Judgment affirmed in part and reversed in part, and cause remanded.

Hildebrandt, P.J., and Dinkelacker, J., concur.

. Battersby v. Avatar, Inc., 157 Ohio App.3d 648, 2004-Ohio-3324, 813 N.E.2d 46, ¶ 5.

. Id.

. Schamer v. W. & S. Life Ins. Co., 1st Dist. No. C-040057, 2004-Ohio-4249, 2004 WL 1800727, ¶ 16.

. Id.

. Id. at ¶ 17.

. LaBonte v. LaBonte (1988), 61 Ohio App.3d 209, 216, 572 N.E.2d 704.

. Id.

. See State ex rel. Felson v. McHenry (2001), 146 Ohio App.3d 542, 545, 767 N.E.2d 298. See also State ex rel. Freeman v. Morris (1991), 62 Ohio St.3d 107, 579 N.E.2d 702.

. State ex rel. Felson v. McHenry at 545.

. R.C. 2305.09.

. Id.

. Schamer v. W. & S. Life Ins. Co., 2004-Ohio-4249, at ¶ 9.

. Id.

. Provident Bank v. Adriatic, Inc., 12th Dist. No. CA2004-12-108, 2005-Ohio-5774, 2005 WL 2840741, ¶ 19, quoting Dice v.
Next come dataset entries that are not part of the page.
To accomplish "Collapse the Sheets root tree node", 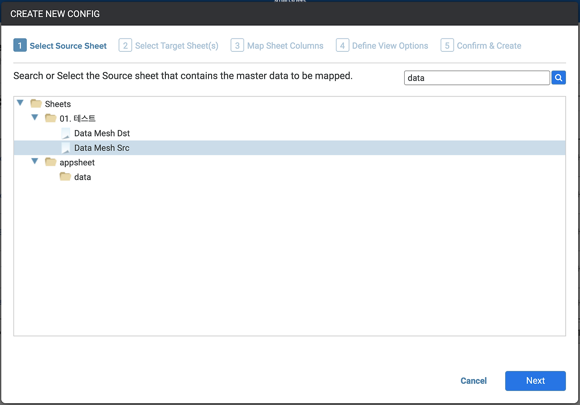I will (x=20, y=103).
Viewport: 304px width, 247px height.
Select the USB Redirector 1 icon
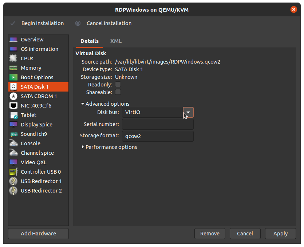point(13,181)
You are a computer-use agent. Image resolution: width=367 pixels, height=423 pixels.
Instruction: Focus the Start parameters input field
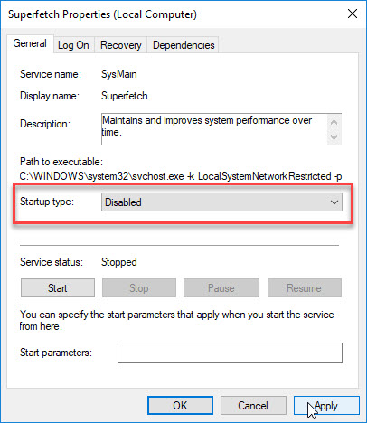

Akron, Canton & Youngstown RR. Co. (1951), 155 Ohio St. 185, 191, 44 O.O. 162, 98 N.E.2d 301.

. Ed. Schory & Sons, Inc. v. Francis (1996), 75 Ohio St.3d 433, 442, 662 N.E.2d 1074, quoting In re Temiination of Emp. of Pratt (1974), 40 Ohio St.2d 107, 115, 69 O.O.2d 512, 321 N.E.2d 603.

. Star Bank v. Jackson (Dec. 1, 2000), 1st Dist. No. C-000242, 2000 WL 1760513.

. See Ed Schory & Sons, Inc. v. Francis, 75 Ohio St.3d at 443, 662 N.E.2d 1074.